> **DIRECTIONS**
Set down the material exactly as given, please, from its first line through the line that includes "Viewport: 789px width, 447px height.".

━━━

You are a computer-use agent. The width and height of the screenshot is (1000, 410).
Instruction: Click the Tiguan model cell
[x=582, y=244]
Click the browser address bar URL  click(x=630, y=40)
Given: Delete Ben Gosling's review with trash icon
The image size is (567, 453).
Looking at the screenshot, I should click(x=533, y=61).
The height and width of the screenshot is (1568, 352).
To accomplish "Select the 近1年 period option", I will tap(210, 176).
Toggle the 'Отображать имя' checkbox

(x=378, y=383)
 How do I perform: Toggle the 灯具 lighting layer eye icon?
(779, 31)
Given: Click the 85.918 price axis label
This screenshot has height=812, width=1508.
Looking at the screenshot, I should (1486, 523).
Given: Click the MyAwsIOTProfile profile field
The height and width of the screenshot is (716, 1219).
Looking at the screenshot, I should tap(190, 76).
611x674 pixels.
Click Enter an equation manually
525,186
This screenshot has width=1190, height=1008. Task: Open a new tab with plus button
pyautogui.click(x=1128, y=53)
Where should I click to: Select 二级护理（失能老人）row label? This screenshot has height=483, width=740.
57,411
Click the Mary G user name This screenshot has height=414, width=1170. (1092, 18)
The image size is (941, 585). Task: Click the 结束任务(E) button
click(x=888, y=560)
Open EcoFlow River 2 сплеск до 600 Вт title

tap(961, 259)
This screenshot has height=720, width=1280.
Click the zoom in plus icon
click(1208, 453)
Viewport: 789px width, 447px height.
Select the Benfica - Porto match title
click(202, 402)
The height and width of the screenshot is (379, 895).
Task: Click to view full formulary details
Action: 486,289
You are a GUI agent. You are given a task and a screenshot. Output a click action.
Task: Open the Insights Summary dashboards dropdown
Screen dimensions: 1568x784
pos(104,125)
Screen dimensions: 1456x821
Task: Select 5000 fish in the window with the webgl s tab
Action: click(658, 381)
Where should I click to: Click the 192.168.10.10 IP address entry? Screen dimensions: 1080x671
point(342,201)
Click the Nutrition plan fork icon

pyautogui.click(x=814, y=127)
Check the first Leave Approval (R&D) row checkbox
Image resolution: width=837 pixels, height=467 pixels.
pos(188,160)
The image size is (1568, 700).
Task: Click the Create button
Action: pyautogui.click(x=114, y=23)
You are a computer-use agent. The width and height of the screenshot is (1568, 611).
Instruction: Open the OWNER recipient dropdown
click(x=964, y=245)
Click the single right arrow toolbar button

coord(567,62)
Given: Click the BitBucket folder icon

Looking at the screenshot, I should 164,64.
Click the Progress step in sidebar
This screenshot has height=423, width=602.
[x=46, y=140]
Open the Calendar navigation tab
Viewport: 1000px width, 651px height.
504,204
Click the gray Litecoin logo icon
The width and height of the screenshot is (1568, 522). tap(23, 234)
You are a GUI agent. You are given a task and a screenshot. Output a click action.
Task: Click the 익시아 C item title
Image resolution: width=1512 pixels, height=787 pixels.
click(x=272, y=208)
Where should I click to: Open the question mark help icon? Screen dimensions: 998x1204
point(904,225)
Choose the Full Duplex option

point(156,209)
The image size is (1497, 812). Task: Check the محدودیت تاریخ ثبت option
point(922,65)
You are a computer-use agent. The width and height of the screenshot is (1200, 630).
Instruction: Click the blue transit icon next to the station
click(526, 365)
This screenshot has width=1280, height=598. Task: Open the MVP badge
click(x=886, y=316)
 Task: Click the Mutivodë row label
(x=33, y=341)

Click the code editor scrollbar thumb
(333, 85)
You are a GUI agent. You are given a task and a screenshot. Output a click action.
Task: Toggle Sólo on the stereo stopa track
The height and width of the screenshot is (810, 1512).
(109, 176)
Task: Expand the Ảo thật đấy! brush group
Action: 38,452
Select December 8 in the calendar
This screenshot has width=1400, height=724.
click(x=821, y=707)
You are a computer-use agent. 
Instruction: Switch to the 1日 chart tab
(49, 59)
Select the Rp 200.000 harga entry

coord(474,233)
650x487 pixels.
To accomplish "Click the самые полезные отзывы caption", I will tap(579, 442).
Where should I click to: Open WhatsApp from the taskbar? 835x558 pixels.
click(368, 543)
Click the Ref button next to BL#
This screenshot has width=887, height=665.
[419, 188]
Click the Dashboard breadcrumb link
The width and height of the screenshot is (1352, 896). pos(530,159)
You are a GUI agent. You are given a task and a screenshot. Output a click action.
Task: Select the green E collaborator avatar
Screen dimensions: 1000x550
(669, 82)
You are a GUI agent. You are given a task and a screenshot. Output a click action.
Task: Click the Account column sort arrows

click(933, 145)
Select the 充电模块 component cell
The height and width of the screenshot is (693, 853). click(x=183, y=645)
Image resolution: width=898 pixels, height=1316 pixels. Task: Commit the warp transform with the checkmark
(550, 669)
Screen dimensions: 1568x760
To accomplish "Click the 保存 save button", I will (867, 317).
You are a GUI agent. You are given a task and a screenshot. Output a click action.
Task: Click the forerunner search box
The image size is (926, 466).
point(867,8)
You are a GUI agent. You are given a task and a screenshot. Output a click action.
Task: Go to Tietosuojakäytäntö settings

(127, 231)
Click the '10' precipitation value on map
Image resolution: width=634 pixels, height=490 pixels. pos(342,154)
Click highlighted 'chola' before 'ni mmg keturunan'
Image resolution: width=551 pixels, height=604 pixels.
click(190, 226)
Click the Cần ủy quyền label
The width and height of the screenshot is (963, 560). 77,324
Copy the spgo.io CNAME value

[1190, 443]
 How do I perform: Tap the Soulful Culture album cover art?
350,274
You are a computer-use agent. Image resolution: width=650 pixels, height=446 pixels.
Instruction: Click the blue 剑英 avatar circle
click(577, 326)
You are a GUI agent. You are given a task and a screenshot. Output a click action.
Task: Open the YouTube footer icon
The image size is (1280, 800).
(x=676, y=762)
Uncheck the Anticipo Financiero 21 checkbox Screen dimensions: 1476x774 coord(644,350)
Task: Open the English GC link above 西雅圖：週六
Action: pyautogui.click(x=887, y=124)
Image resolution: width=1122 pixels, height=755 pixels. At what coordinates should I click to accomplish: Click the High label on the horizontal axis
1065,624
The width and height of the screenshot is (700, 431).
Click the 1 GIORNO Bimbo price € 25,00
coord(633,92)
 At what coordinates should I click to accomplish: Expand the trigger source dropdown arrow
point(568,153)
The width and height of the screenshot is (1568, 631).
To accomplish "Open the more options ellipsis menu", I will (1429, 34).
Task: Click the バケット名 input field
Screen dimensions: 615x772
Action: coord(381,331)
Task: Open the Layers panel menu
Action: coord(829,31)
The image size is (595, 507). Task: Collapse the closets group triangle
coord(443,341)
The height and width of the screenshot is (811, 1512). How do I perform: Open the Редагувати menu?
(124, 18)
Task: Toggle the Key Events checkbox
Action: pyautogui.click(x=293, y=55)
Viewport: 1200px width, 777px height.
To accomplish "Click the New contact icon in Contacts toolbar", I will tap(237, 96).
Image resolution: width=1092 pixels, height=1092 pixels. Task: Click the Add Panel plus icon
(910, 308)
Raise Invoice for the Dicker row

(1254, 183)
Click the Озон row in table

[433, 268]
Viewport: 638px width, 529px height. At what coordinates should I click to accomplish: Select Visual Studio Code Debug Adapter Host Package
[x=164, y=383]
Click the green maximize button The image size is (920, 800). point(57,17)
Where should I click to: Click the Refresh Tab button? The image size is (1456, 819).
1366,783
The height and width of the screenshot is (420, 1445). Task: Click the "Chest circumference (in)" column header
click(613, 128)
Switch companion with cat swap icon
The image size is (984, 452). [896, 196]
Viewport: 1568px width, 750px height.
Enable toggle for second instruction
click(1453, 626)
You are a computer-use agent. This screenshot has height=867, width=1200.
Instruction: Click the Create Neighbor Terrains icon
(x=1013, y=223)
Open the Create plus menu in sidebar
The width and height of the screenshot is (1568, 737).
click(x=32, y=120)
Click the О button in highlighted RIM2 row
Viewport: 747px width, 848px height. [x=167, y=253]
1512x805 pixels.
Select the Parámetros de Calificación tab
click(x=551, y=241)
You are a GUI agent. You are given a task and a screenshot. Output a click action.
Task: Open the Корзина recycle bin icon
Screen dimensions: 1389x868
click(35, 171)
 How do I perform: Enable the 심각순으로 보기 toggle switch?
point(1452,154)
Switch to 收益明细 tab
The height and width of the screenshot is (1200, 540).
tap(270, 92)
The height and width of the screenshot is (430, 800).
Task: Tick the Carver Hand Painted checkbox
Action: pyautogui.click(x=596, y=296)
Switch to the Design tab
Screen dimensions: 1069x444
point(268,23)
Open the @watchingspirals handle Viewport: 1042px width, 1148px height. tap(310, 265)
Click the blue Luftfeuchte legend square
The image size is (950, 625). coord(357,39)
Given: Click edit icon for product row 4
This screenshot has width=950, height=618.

━━━

> **RESPONSE AREA**
You are a computer-use agent. The width and height of the screenshot is (1000, 410).
Instruction: Click the Tiguan model cell
[x=582, y=244]
Click the browser address bar URL  click(x=630, y=40)
Given: Delete Ben Gosling's review with trash icon
The image size is (567, 453).
Looking at the screenshot, I should click(x=533, y=61).
The height and width of the screenshot is (1568, 352).
To accomplish "Select the 近1年 period option", I will tap(210, 176).
Toggle the 'Отображать имя' checkbox

(x=378, y=383)
 How do I perform: Toggle the 灯具 lighting layer eye icon?
(779, 31)
Given: Click the 85.918 price axis label
This screenshot has height=812, width=1508.
Looking at the screenshot, I should (1486, 523).
Given: Click the MyAwsIOTProfile profile field
The height and width of the screenshot is (716, 1219).
Looking at the screenshot, I should tap(190, 76).
611x674 pixels.
Click Enter an equation manually
525,186
This screenshot has width=1190, height=1008. Task: Open a new tab with plus button
pyautogui.click(x=1128, y=53)
Where should I click to: Select 二级护理（失能老人）row label? This screenshot has height=483, width=740.
57,411
Click the Mary G user name This screenshot has height=414, width=1170. (1092, 18)
The image size is (941, 585). Task: Click the 结束任务(E) button
click(x=888, y=560)
Open EcoFlow River 2 сплеск до 600 Вт title

tap(961, 259)
This screenshot has height=720, width=1280.
Click the zoom in plus icon
click(1208, 453)
Viewport: 789px width, 447px height.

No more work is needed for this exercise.